* [PROVIDED PASSAGE]
String Methods Reference¶

Complete reference for all string methods available through the pandas str accessor.

Case Methods¶

Method	Description	Example
`str.lower()`	Convert to lowercase	`'HELLO'` → `'hello'`
`str.upper()`	Convert to uppercase	`'hello'` → `'HELLO'`
`str.title()`	Titlecase (capitalize each word)	`'hello world'` → `'Hello World'`
`str.capitalize()`	Capitalize first character	`'hello'` → `'Hello'`
`str.swapcase()`	Swap case	`'Hello'` → `'hELLO'`
`str.casefold()`	Aggressive lowercase (for caseless matching)	`'STRASSE'` → `'strasse'`

import pandas as pd

s = pd.Series(['hello WORLD', 'PYTHON pandas'])

print(s.str.lower())      # hello world, python pandas
print(s.str.upper())      # HELLO WORLD, PYTHON PANDAS
print(s.str.title())      # Hello World, Python Pandas
print(s.str.capitalize()) # Hello world, Python pandas
print(s.str.swapcase())   # HELLO world, python PANDAS

Alignment Methods¶

Method	Description	Parameters
`str.center(width)`	Center align	`width`, `fillchar=' '`
`str.ljust(width)`	Left align	`width`, `fillchar=' '`
`str.rjust(width)`	Right align	`width`, `fillchar=' '`
`str.zfill(width)`	Pad with zeros on left	`width`
`str.pad(width)`	Pad string	`width`, `side='left'`, `fillchar=' '`

s = pd.Series(['a', 'bb', 'ccc'])

* [DATASET EXTRACT]

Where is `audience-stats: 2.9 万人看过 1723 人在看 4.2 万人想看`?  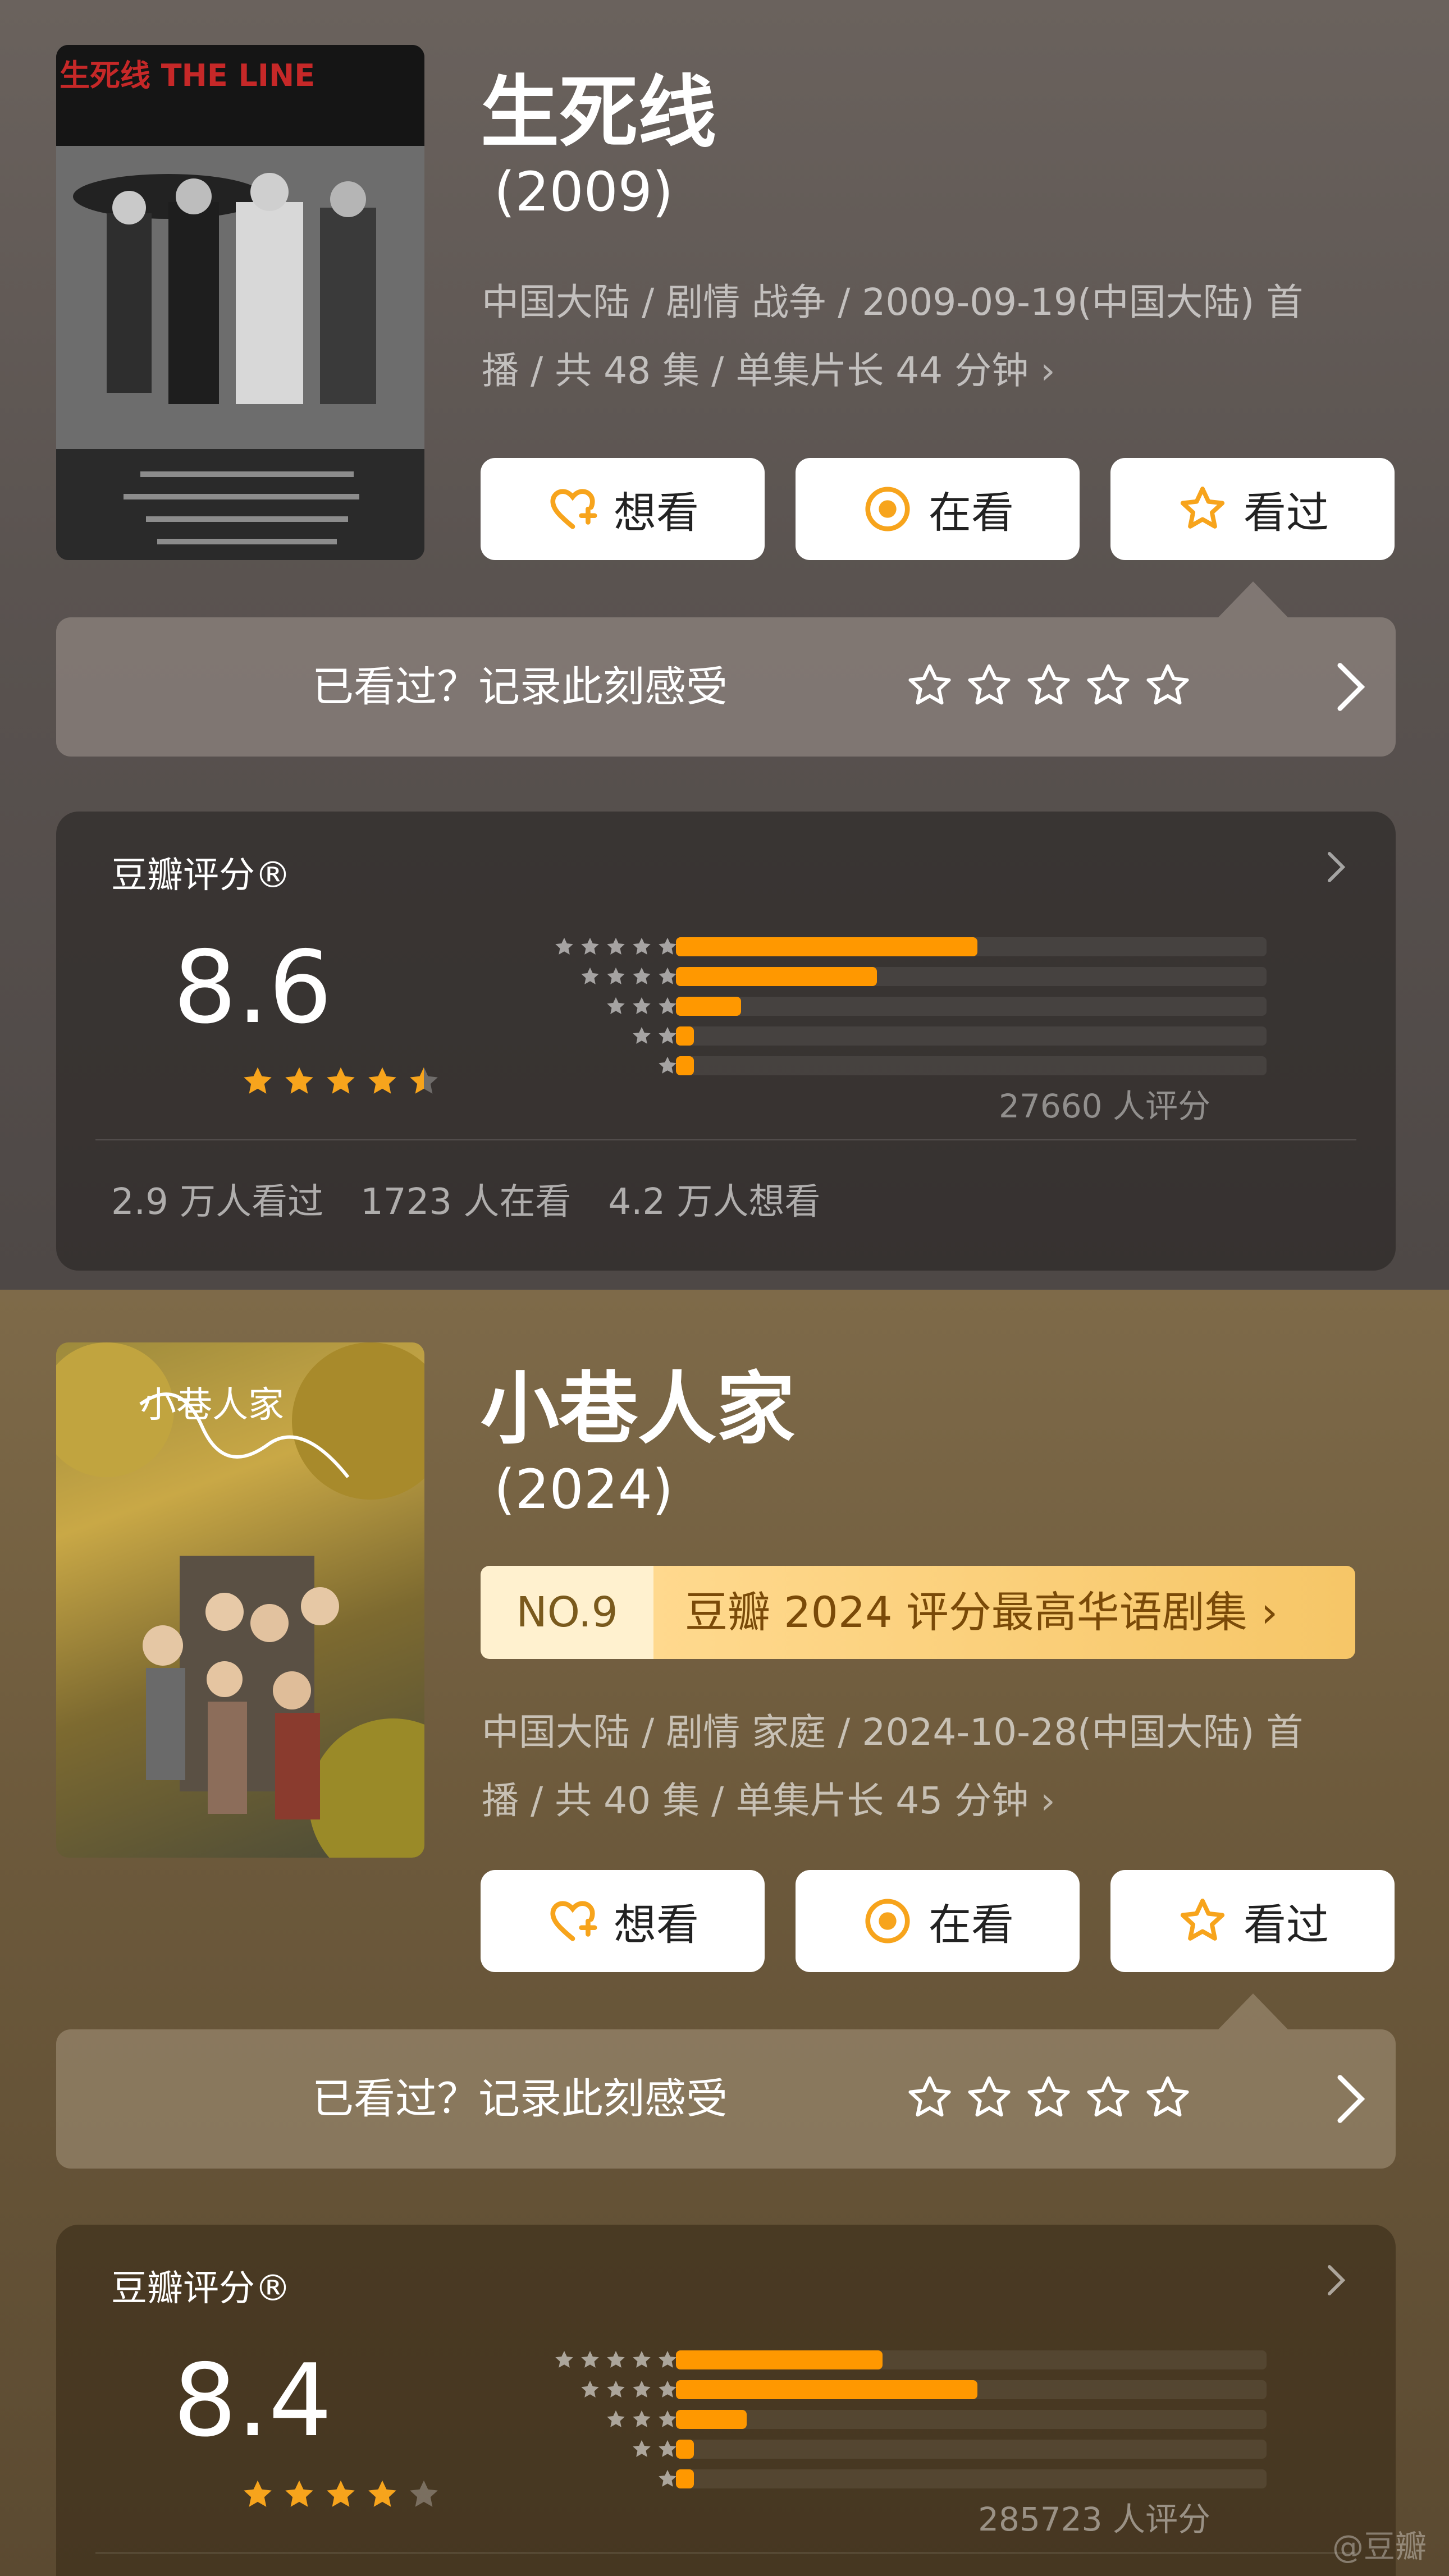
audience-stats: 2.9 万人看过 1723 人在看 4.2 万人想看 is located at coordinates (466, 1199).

* [EXERCISE DESCRIPTION] Which method in the string methods reference pads a string with zeros on the left?

* [RESPONSE TO THE EXERCISE] `str.zfill(width)`